いわば、ここからはゲームで語られることのなかった空白期間だ。

『ダンアカ』の大ファンだった俺としては、ゲームキャラがどんな風に生活しているのか観察したい気持ちもある――が、ここは自制することにした。

(ただでさえ、リリアナの件でシナリオに歪みが生じてる。これ以上、モブの俺がメインキャラに絡むのは避けた方がいいだろう……)

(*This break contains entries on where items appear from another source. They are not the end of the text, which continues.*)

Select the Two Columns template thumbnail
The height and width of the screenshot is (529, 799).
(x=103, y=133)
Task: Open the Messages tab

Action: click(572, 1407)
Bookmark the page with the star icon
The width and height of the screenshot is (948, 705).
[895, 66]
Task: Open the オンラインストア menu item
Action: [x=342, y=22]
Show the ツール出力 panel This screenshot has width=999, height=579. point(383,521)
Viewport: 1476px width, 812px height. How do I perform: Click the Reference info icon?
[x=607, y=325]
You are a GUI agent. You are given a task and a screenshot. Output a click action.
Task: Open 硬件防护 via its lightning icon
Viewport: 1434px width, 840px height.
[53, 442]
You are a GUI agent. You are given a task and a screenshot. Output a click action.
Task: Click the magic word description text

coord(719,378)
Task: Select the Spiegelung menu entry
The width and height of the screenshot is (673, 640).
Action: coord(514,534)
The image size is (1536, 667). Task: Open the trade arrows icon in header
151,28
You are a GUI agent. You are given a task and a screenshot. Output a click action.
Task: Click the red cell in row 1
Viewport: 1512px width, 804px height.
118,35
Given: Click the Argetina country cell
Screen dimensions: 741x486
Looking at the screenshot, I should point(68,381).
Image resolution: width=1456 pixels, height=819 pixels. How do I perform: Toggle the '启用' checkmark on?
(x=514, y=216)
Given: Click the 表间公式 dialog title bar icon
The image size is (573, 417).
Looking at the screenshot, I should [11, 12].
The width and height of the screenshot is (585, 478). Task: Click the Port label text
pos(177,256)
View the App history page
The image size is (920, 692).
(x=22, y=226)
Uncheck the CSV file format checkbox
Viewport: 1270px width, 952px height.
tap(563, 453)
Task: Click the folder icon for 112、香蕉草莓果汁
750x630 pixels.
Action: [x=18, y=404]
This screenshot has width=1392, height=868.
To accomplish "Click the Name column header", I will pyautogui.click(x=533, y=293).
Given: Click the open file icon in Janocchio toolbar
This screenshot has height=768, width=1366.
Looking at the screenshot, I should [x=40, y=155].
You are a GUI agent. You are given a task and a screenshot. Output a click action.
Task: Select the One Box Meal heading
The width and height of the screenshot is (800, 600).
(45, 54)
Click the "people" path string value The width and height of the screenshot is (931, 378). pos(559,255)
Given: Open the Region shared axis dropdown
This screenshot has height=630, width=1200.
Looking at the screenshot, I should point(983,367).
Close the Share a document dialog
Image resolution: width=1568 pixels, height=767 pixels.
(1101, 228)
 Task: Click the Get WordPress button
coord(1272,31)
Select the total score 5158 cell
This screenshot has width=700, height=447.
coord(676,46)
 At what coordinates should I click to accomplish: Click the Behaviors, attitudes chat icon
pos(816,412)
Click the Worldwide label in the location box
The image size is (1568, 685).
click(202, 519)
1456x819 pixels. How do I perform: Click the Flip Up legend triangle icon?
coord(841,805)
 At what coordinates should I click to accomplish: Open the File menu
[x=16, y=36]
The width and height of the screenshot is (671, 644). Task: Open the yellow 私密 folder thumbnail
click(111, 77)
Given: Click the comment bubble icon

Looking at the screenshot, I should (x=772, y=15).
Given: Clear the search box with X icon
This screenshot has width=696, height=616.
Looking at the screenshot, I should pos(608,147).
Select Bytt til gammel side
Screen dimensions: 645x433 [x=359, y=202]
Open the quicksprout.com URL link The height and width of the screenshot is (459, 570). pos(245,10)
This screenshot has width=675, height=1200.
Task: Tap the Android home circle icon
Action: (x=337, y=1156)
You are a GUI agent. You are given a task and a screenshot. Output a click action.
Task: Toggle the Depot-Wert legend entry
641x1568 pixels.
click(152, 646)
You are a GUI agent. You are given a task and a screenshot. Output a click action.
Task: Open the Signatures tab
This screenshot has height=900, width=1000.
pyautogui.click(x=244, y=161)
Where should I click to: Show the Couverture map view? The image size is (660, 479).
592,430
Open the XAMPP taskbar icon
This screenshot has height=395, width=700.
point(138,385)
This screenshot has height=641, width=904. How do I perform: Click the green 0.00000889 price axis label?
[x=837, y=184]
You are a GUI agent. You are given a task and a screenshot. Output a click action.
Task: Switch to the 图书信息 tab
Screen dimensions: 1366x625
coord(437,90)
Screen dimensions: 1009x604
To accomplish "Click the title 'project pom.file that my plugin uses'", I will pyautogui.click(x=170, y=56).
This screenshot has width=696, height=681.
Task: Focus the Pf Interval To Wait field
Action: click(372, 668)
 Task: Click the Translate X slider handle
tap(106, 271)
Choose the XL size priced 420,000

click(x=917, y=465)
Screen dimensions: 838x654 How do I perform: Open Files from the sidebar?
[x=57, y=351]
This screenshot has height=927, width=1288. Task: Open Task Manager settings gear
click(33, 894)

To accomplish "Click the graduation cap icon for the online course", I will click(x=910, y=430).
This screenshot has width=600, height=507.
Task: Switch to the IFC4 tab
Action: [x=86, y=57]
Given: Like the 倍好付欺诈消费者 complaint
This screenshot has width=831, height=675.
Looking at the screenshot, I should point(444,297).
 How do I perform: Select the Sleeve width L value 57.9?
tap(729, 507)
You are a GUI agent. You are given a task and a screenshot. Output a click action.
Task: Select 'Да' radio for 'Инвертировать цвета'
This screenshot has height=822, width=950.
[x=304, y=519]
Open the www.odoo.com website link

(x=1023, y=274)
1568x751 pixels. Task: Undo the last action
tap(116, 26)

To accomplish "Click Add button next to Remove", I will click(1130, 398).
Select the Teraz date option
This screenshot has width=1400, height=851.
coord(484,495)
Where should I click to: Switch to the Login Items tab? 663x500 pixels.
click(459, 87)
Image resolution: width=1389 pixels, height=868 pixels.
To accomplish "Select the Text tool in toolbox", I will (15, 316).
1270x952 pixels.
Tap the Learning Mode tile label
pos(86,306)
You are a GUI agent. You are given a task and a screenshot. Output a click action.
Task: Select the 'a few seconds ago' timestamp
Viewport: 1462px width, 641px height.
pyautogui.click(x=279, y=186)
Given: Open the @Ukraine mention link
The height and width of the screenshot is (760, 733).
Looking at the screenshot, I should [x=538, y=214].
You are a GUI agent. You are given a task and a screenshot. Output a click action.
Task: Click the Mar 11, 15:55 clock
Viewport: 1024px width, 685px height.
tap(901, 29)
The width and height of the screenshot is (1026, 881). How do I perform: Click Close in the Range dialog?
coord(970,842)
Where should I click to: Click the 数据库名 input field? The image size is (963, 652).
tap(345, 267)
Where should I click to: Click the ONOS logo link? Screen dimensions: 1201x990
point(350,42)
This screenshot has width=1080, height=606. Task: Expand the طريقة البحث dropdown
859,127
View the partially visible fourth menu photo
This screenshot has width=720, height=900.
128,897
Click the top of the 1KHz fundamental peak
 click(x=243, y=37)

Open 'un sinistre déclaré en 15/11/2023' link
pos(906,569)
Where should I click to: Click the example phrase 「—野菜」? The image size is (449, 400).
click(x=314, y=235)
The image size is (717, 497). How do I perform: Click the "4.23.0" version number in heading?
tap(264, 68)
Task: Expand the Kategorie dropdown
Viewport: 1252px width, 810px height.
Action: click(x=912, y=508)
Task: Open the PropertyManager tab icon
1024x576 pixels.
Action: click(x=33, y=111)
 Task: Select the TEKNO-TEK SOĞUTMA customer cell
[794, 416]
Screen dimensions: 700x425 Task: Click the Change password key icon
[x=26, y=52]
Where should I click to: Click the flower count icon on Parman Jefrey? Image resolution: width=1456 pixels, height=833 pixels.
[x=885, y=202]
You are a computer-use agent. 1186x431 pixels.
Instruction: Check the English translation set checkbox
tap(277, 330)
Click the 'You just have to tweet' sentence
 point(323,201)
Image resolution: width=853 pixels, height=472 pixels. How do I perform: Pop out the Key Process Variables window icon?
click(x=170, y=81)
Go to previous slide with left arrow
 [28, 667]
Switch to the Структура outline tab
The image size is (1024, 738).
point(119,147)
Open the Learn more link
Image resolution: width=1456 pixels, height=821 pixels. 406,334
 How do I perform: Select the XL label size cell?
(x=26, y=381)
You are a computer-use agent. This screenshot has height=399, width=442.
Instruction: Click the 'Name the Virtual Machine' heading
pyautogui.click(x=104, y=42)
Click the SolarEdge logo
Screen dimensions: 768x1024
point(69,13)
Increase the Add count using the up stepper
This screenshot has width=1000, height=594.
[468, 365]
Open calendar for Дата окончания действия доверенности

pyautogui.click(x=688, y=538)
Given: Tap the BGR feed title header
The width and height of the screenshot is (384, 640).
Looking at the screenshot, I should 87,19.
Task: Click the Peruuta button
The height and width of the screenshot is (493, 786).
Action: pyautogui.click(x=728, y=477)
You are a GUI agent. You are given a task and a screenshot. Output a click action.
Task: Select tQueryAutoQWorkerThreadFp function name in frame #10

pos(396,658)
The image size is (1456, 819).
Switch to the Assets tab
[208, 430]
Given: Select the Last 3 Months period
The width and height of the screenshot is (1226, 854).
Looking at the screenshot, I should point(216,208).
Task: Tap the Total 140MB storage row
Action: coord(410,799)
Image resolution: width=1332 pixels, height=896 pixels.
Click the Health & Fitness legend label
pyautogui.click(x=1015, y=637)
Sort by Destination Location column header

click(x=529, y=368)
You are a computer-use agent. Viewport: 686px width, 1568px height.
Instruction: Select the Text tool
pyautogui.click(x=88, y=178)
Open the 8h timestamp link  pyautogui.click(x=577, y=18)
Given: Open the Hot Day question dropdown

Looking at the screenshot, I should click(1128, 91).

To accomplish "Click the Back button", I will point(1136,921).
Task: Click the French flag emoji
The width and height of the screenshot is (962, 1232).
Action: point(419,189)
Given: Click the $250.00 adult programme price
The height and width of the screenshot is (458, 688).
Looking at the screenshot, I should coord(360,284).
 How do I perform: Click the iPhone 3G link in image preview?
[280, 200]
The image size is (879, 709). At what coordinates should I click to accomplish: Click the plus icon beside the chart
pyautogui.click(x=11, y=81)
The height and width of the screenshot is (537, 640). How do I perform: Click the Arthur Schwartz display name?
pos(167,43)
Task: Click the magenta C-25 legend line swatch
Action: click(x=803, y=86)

名残惜しくはあるが、今日のところは大人しく帰ることにしよう。

そう思いながらカバンを持ち上げる。

「ねえねえ、そこの君」

いや、待て。

何もすぐに帰らずとも、校舎内を探索するくらいならいいかもしれない。

このステラアカデミーは、俺にとっては聖地同然。

ただ探索するだけでも十分に楽しめるはず――

「ちょっ、無視しないでよ~」

「――えっ?」

その直後だった。

誰かに腕を掴まれ、動きを制限される。

いったい何が起きたのかと思いながら振り向き――俺は驚きに目を見開いた。

「あっ、やっと見てくれたねっ」

そこにいたのはピンク色のセミロングに、まるで宝石のように輝く青色の瞳を持つ少女、ルクシア・フォトン。

たった今、絡むのは止めておこうと考えていたメインキャラの一人だった。